От Софи Захаровны я получила некоторые сведения об этикете. Ей я обязана открытием тайны слова деликатес. Однажды она угостила меня кусочком черного хлеба, положив на него дольку соленого огурца и кружочек вареной картошки с каплей майонеза. Это и был деликатес, который не шел ни в какое сравнение с вульгарным бутербродом, потому что имел не только вкусовую ценность, но и эстетическую.
Сыновья Софи Захаровны - Илья Савельевич и Михаил Савельевич занимали по комнате в квартире, где их было семь. Михаил Савельевич жил в соседней с нами комнате, через стену. Был он мрачен, одинок, сильно пил, работал на какой-то инженерной должности, и я ни разу не слышала его голоса. Ни разу не видела, чтобы он выходил на кухню. Слышала только иногда, как он мечется в своем замкнутом пространстве (единственное место в квартире, куда я никогда даже не заглянула), роняя предметы и что-то бормоча.
Опорой семейства Цыпкиных был, безусловно, Илья Савельевич. Превосходный врач, он всю жизнь проработал в Боткинской больнице, и, как это принято было в старой медицине, обладал широким диапазоном знаний и универсальностью взгляда. В Боткинской он заведовал лабораторией, но его всегда звали на консилиумы, когда затруднялись с диагнозом или с терапией. Знаю это, потому что сама была в юности объектом этого диагноза, который никак никто не мог поставить, а Илья Савельевич сразу сказал, что это мононуклеоз и, когда я лежала у него в Боткинской больнице, то видела, как его постоянно приглашали то к одному, то к другому больному...
Безупречные манеры делали его похожим на дипломата, образованность и интеллигентность - на профессора, чувство юмора и живость - на актера, а годы, проведенные на фронте, приблизили его не только к любому из возможных пациентов, но, думаю, и к пониманию механизма жизни и смерти, к приятию всего сущего. Как, впрочем, и вся его врачебная практика.

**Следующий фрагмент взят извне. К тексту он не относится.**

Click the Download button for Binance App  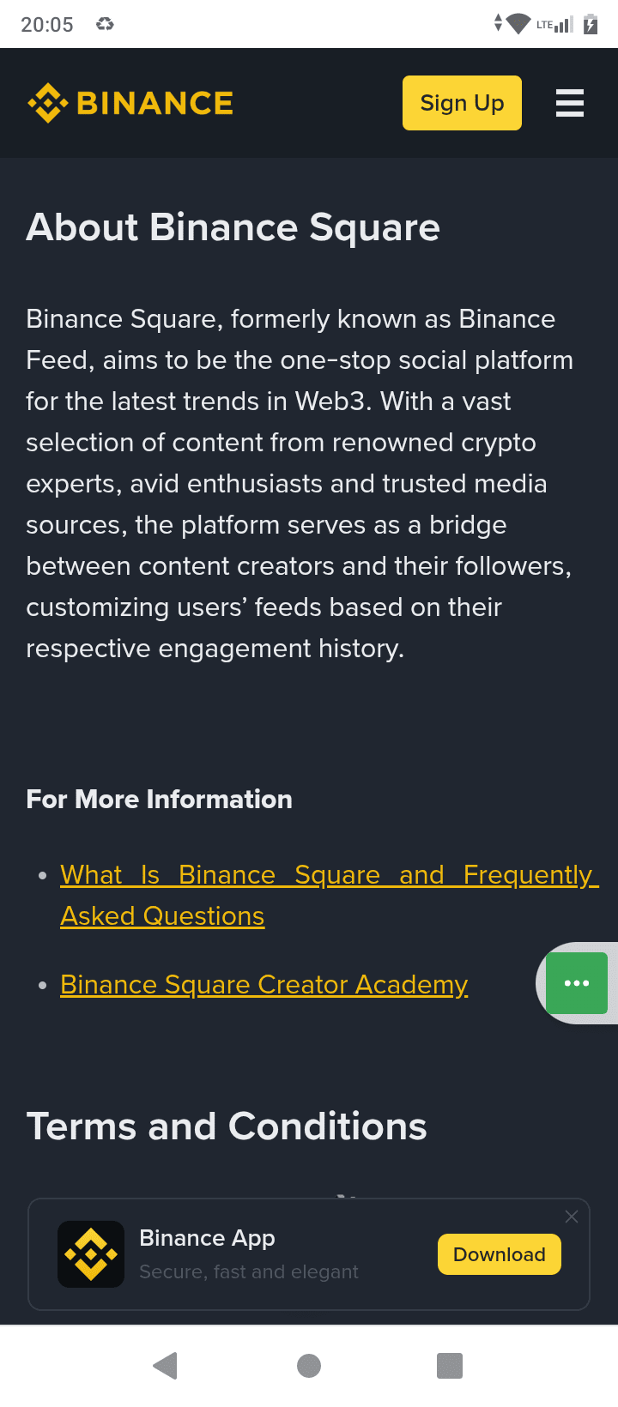tap(500, 1254)
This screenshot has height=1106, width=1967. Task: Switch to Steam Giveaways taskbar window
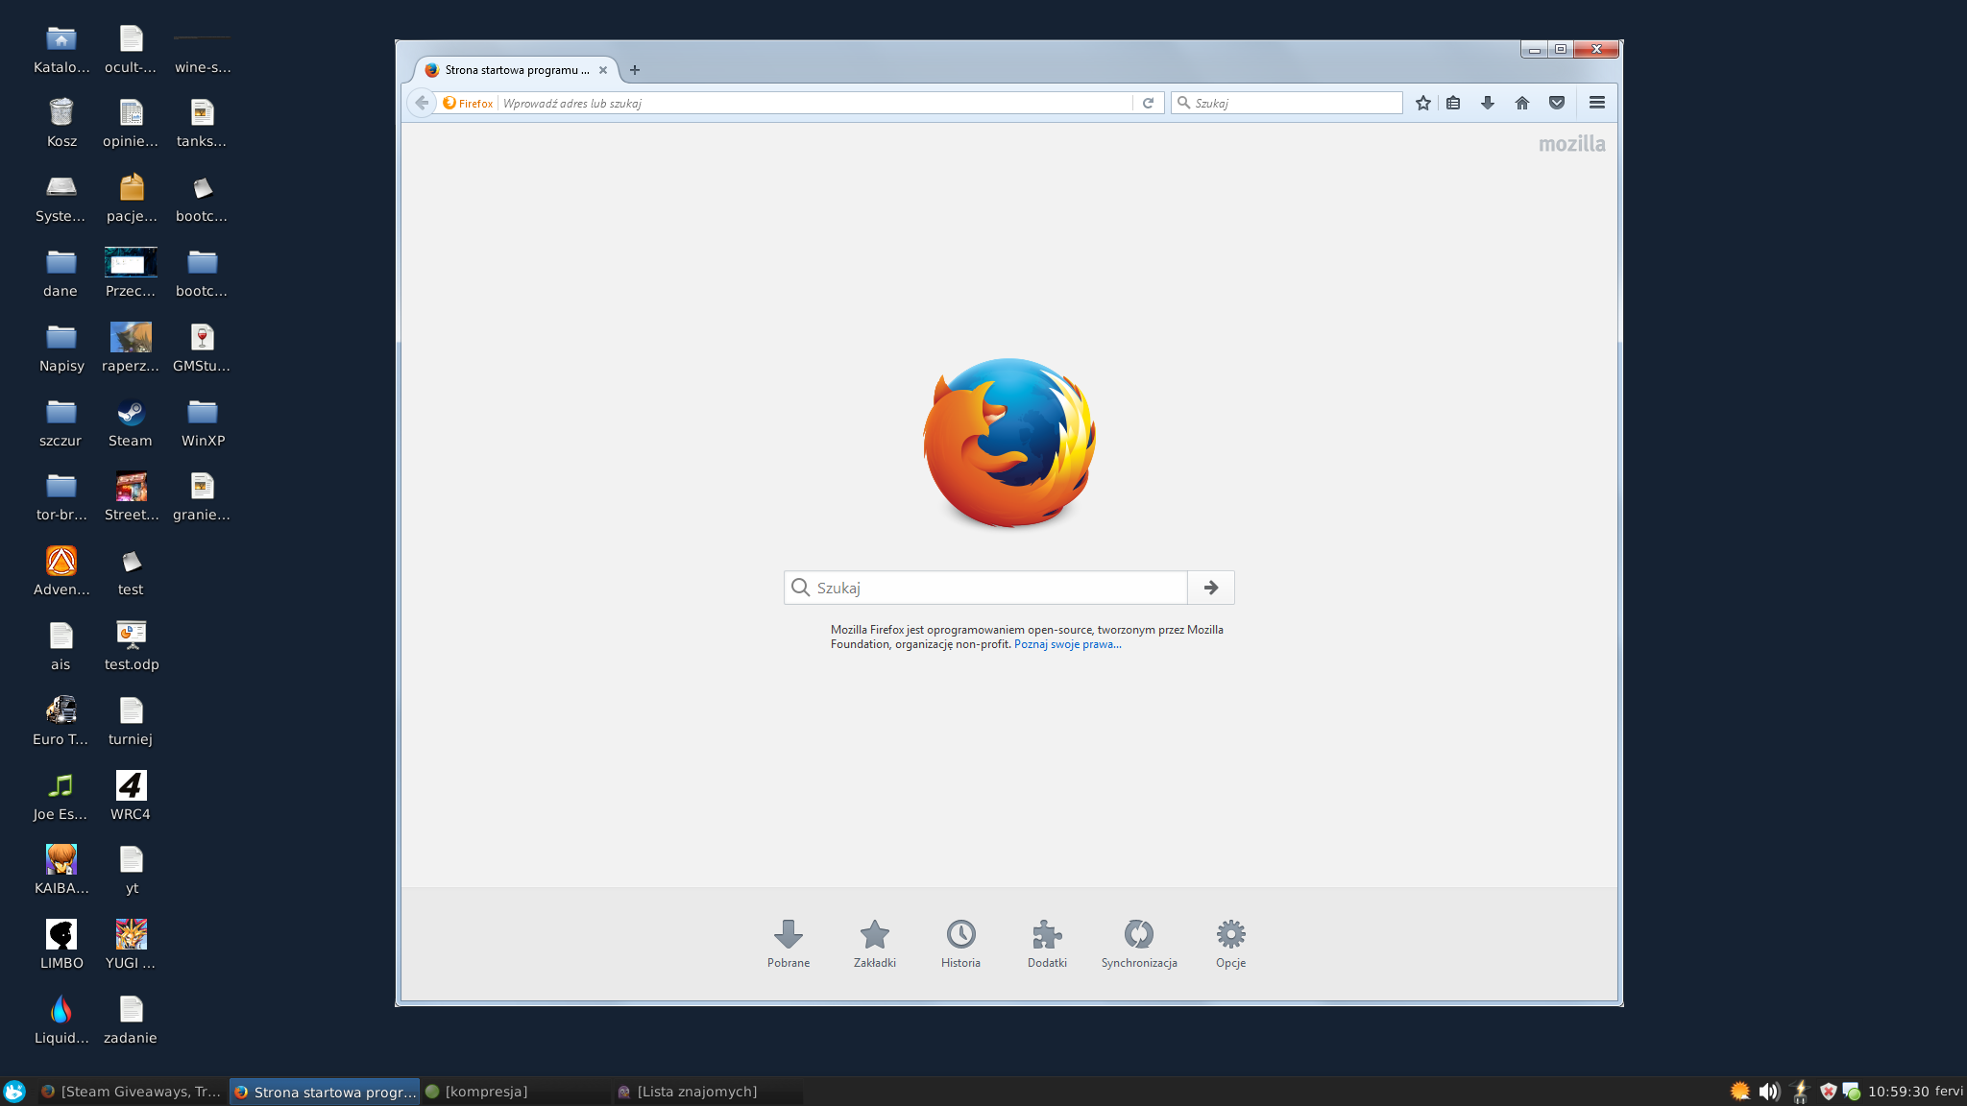coord(133,1092)
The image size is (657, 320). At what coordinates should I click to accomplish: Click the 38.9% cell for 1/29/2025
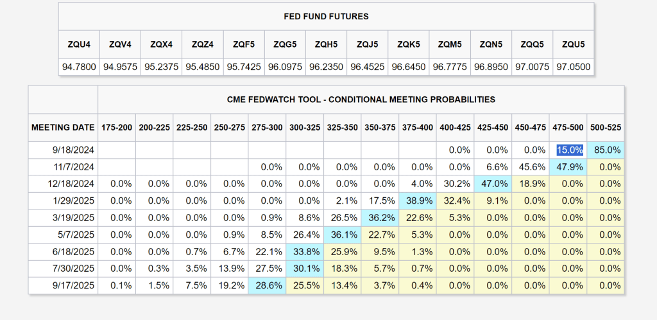418,200
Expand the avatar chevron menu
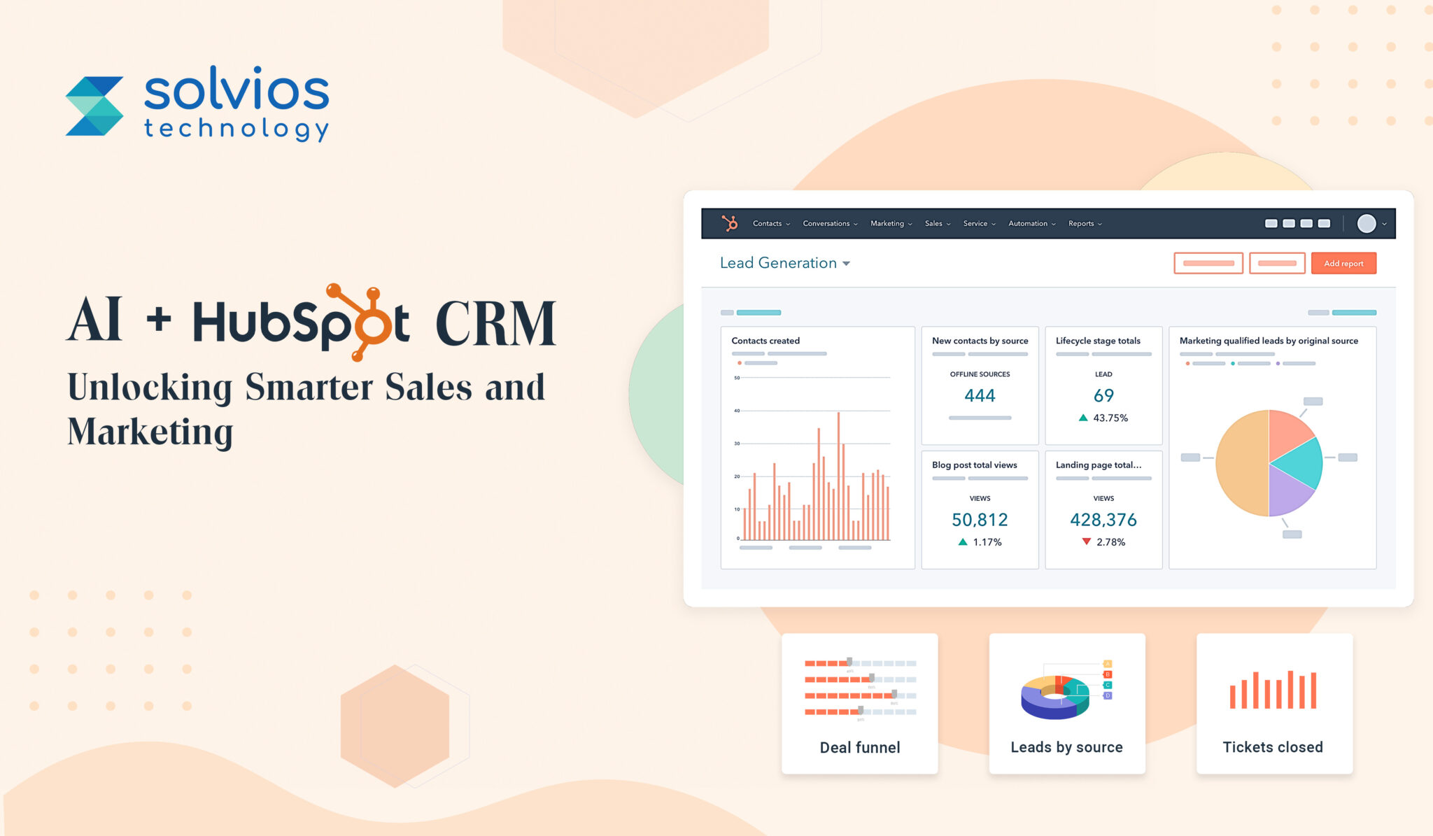 1384,225
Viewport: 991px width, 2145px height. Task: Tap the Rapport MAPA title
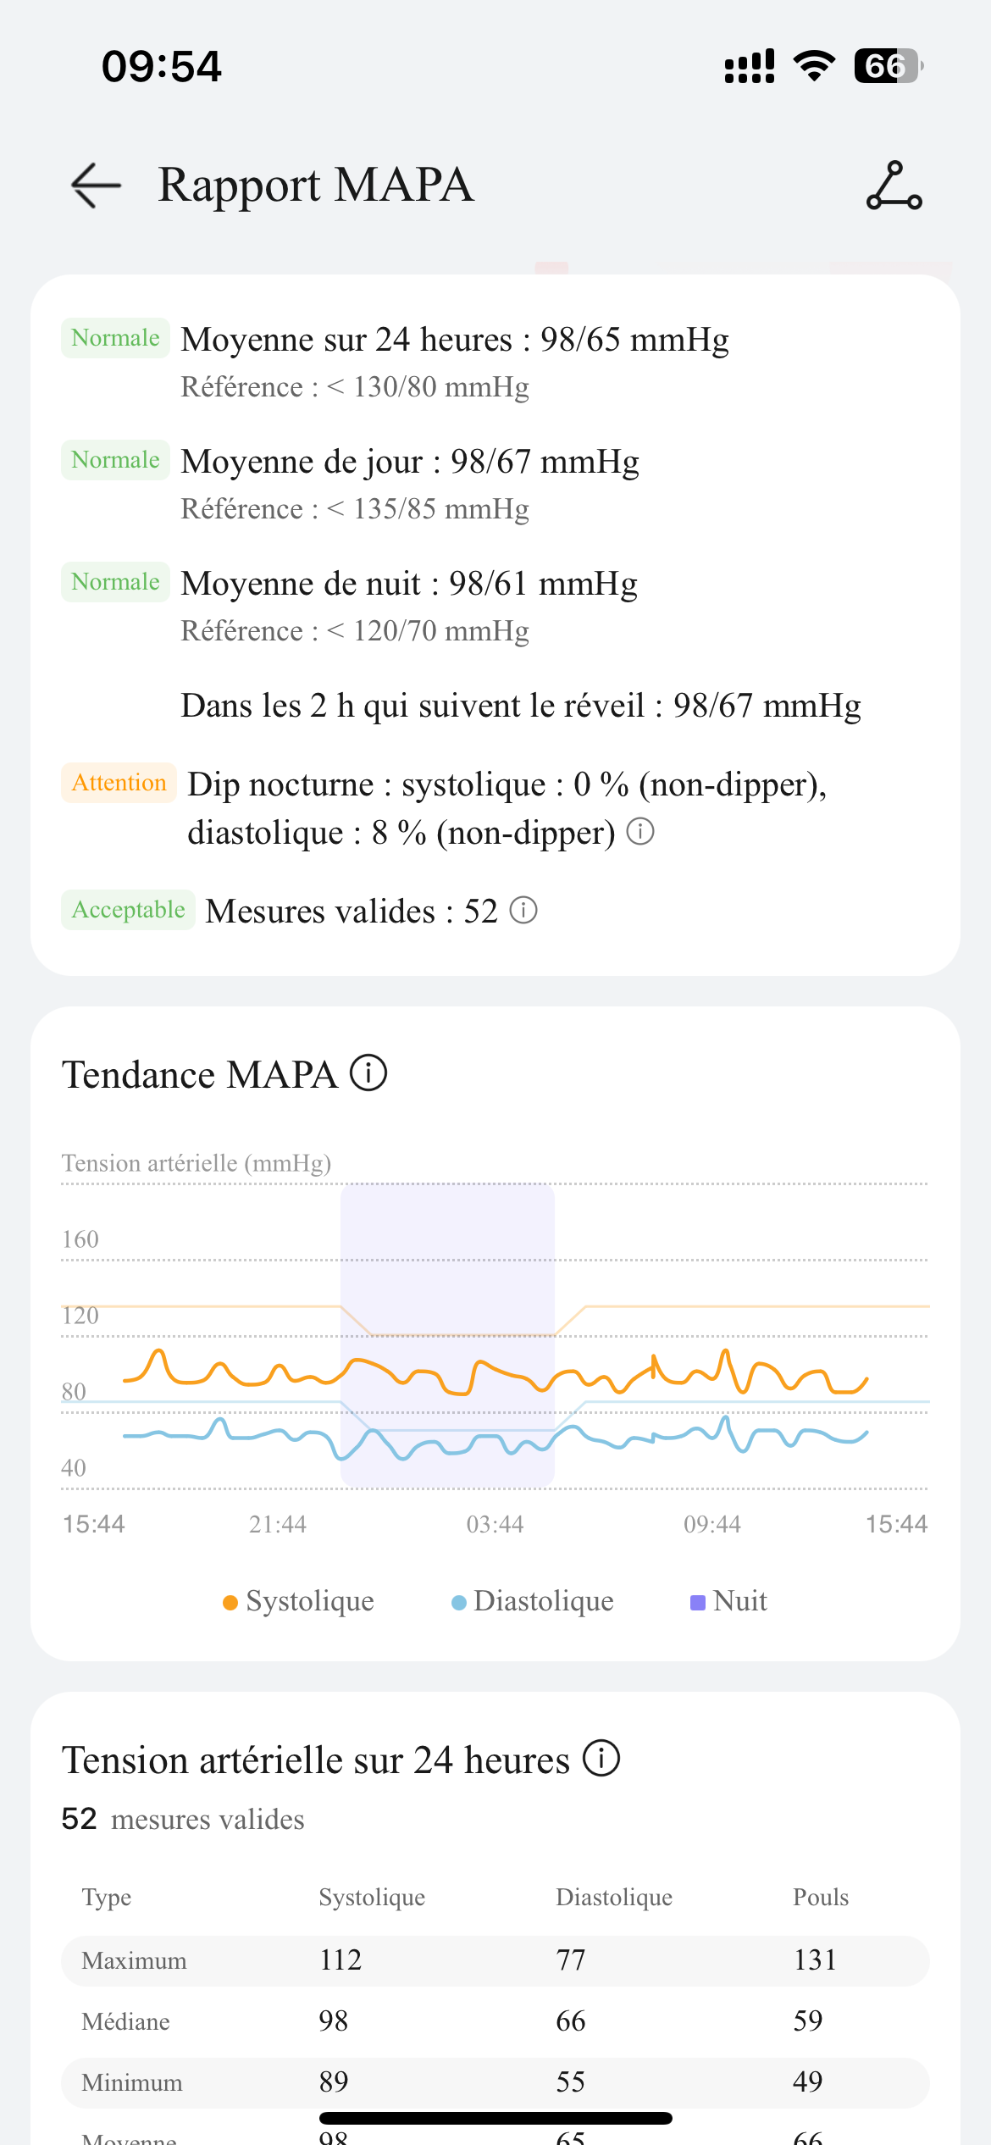coord(315,185)
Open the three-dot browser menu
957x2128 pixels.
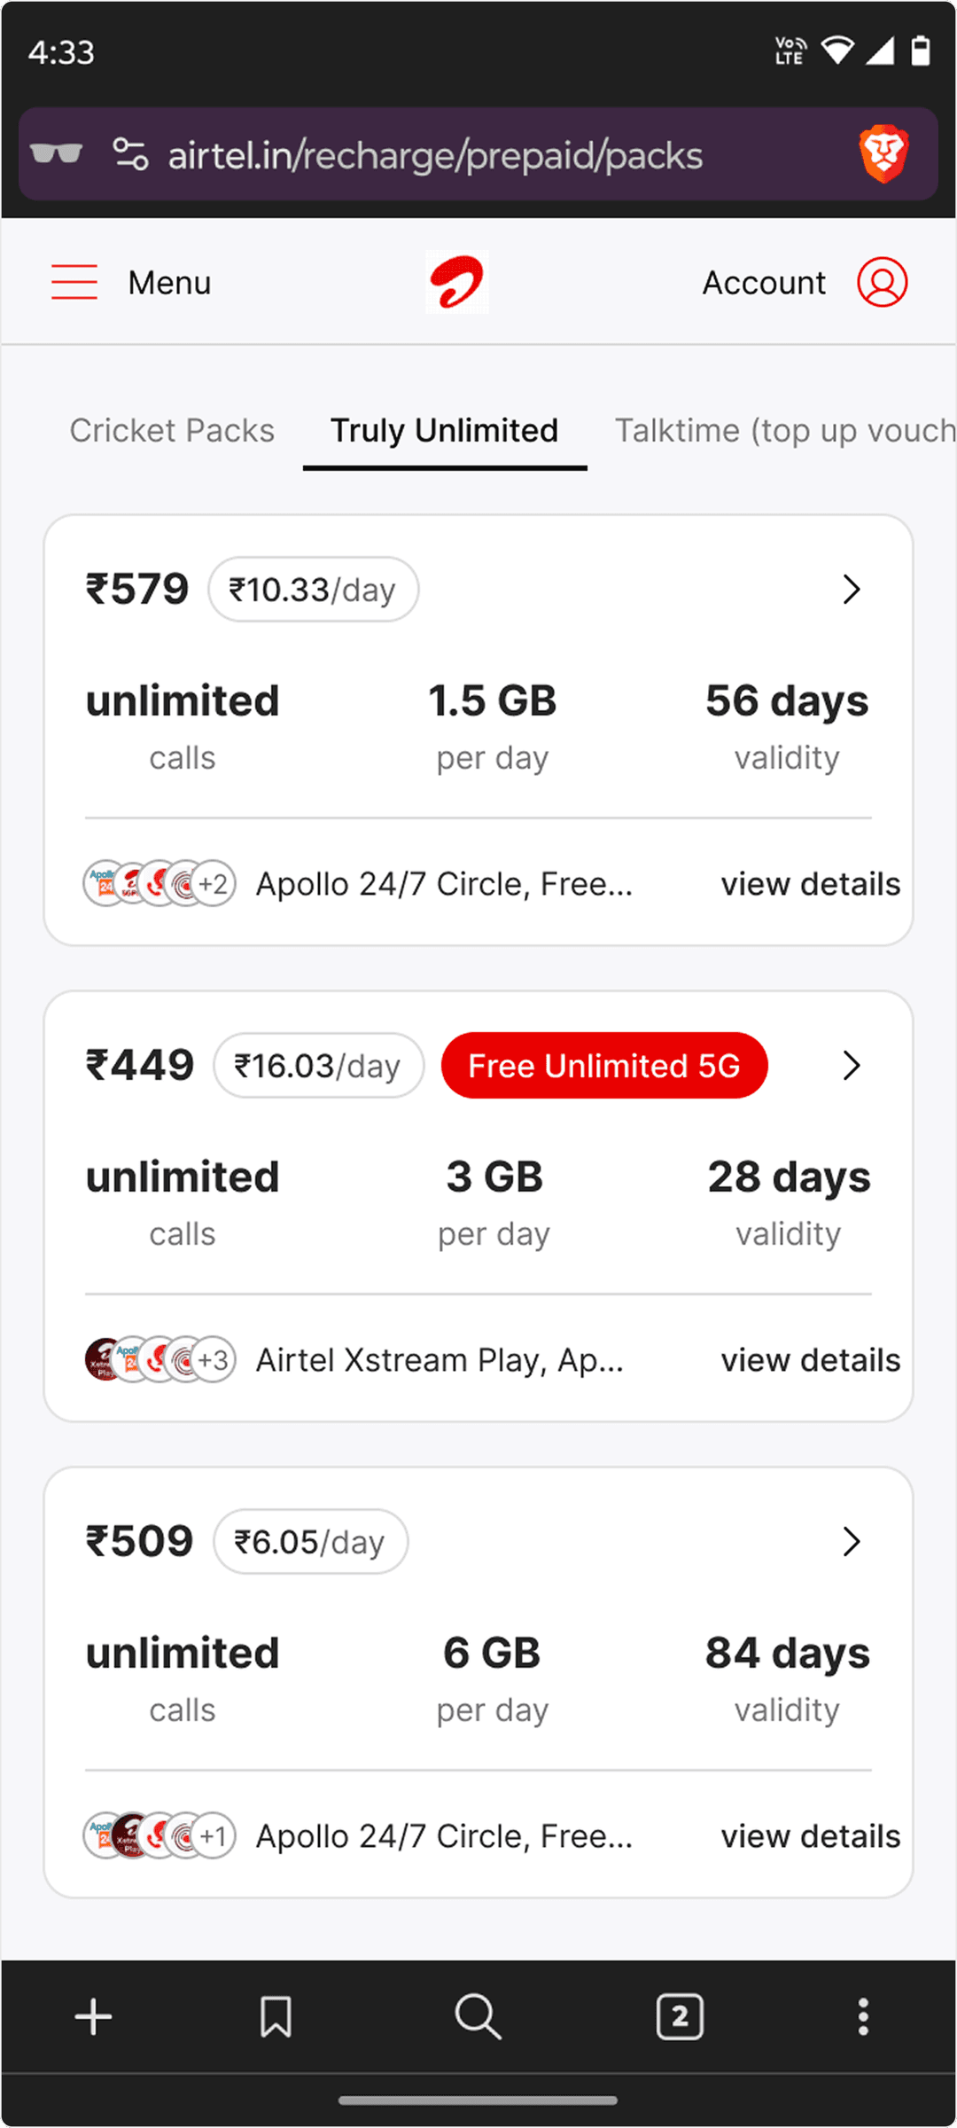pyautogui.click(x=863, y=2017)
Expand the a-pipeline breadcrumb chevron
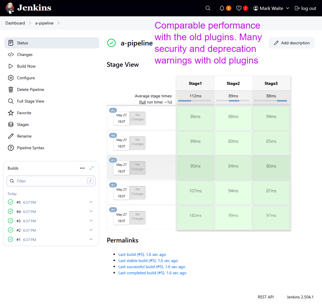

Только приятие сущего и, вследствие этого, терпимость (в соединение с порядочностью, разумеется) объясняют долгие годы его сосуществования с женой Софьей Марковной, незлобивой, спокойной, но какой-то заторможенной женщиной, к тому же - старше него. Было такое ощущение, что у нее закупорены каналы восприятия, и то, что ты ей говоришь, и то, что она видит, внутрь никак не поступает и не откликается никакой реакцией. Она жила исключительно в своем внутреннем мире. Чем жила? Неведомо.
Но я не замечала, чтобы Илья Савельевич раздражался или одергивал ее, когда она высказывалась невпопад. Нес свой крест.
Мой друг Вовка тоже достался ему нелегко. В отличие от матери, он был темперамента буйного, фантазией обладал неукротимой, имел явный музыкальный талант, острое восприятие, но никакой усидчивости. Поэтому музыке его не учили. В самом младшем возрасте мы играли с ним в игру, которая называлась "С ребятами в войну" и представляла собой фантазии на тему фронтовых приключений - в рассказах, сопровождаемых перемещениями то бегом, то ползком по комнате и мебели, иллюстрирующими события. Из своей мужской школы Вовка приносил новые для меня слова, которыми я тотчас же делилась с мамой, к ее ужасу, и новые песни, куда менее романтические, чем мамины. Вариации на темы Садко, например ("В каюте класса первого Садко, великий гость, Он бьет гондоном по столу, срывает свою злость")...
Учился Вовка посредственно, в Медицинский институт после школы поступать не рискнул, а поступил в не престижный тогда Ветеринарный и стеснялся этого.
Дважды женился. Усыновил мальчика. Потом уехал в Израиль, и связи оборвались окончательно.
Во взрослом возрасте я общалась с ним только дома у Ильи Савельевича, с которым мы были дружны вплоть до его смерти, часто болтали по телефону - про книжки, про спектакли, про новости. Однажды, уже после отъезда Вовки в Израиль, приглашая меня в гости (не очень-то часто, увы, отвечала я на эти приглашения), он сказал потрясшую меня тогда фразу: особенно не затягивай с визитом. Я помчалась, он был весел, оживлен, никакой меланхолии или грусти. А вскоре после этого умер. Уверена, что он знал, когда это случится.